EXERCISE DIRECTIONS:
Beginning with the line where "Privacy Policy (183, 2508)" appears, set down each line exactly until the records below end, and omit the pictures.
▬▬▬▬▬▬
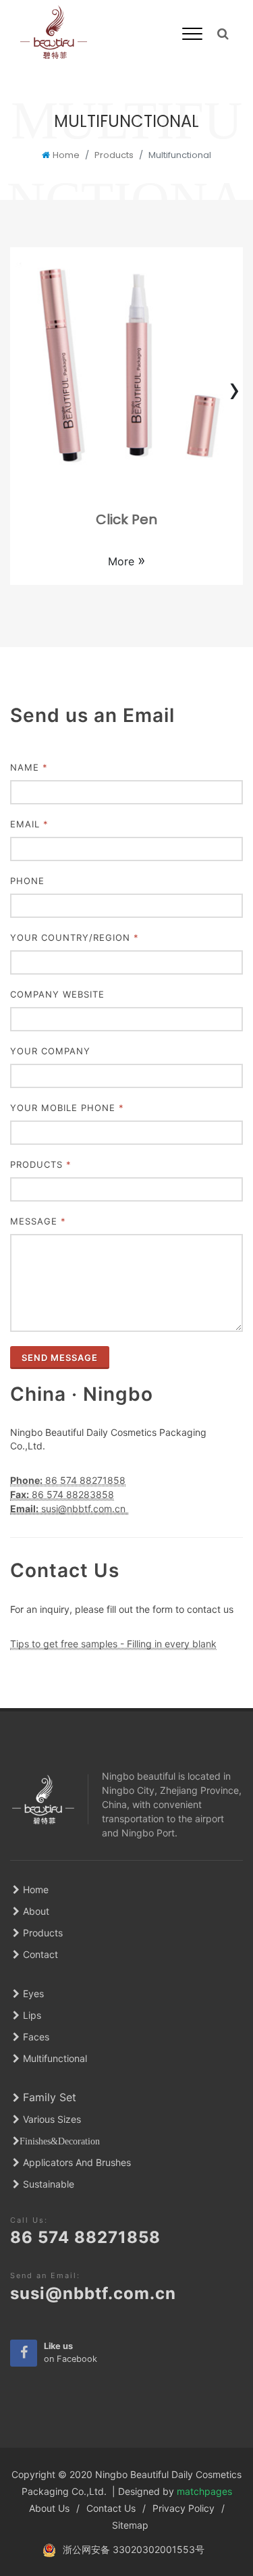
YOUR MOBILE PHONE (67, 1107)
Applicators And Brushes (77, 2162)
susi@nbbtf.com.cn (93, 2293)
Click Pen (126, 519)
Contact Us (111, 2508)
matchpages (204, 2491)
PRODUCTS (41, 1164)
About (36, 1911)
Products (114, 155)
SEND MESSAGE (60, 1357)
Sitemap (130, 2525)
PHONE (27, 880)
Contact (40, 1954)
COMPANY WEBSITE (57, 994)
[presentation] (19, 389)
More (127, 561)
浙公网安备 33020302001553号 (133, 2549)
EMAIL (29, 824)
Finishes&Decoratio (57, 2141)
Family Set (49, 2097)
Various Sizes (52, 2119)
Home (66, 155)
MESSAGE (38, 1221)
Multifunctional (55, 2058)
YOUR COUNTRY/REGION (74, 937)
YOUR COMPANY (50, 1051)
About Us (49, 2508)
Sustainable (48, 2184)
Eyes (33, 1993)
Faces (36, 2036)
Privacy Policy (183, 2508)
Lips (32, 2015)
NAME (29, 767)
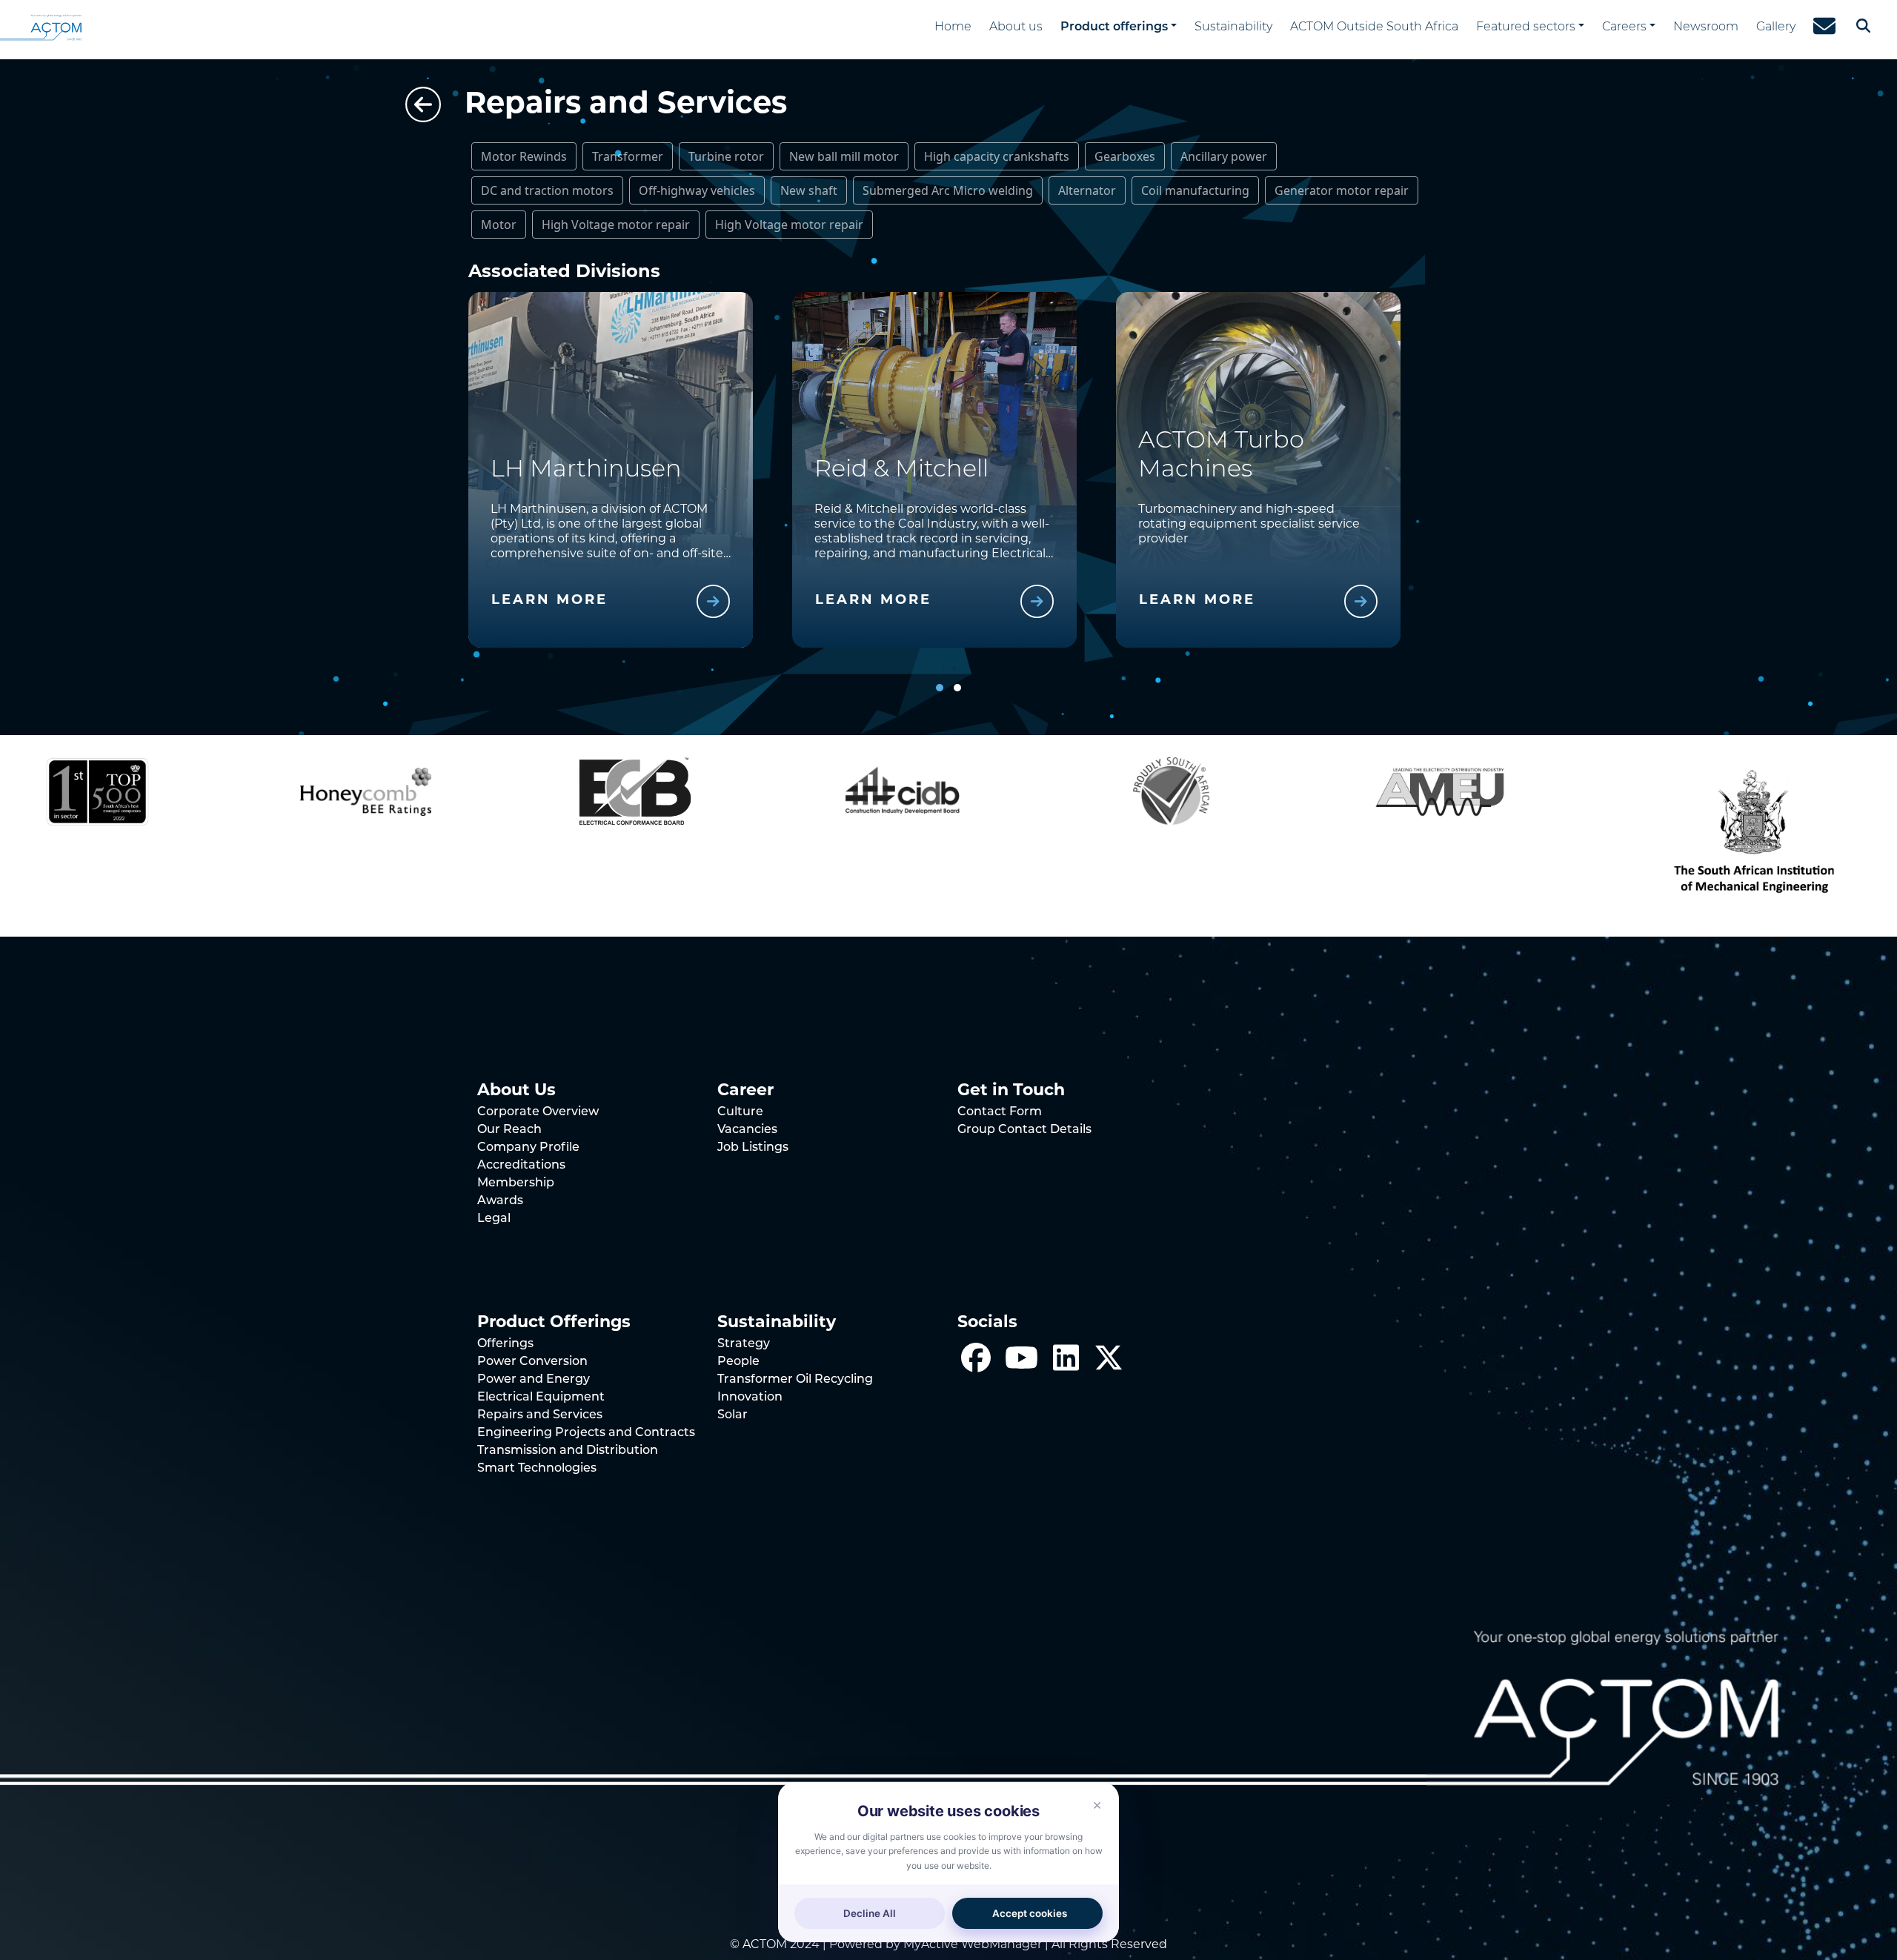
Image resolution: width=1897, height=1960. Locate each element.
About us (1016, 27)
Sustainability (1233, 27)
▬▬▬▬▬▬
TASK SOLUTION:
Privacy Policy (183, 2508)
Lips (32, 2015)
NAME (29, 767)
Image resolution: width=1897, height=1960. Locate each element.
About us (1016, 27)
Sustainability (1233, 27)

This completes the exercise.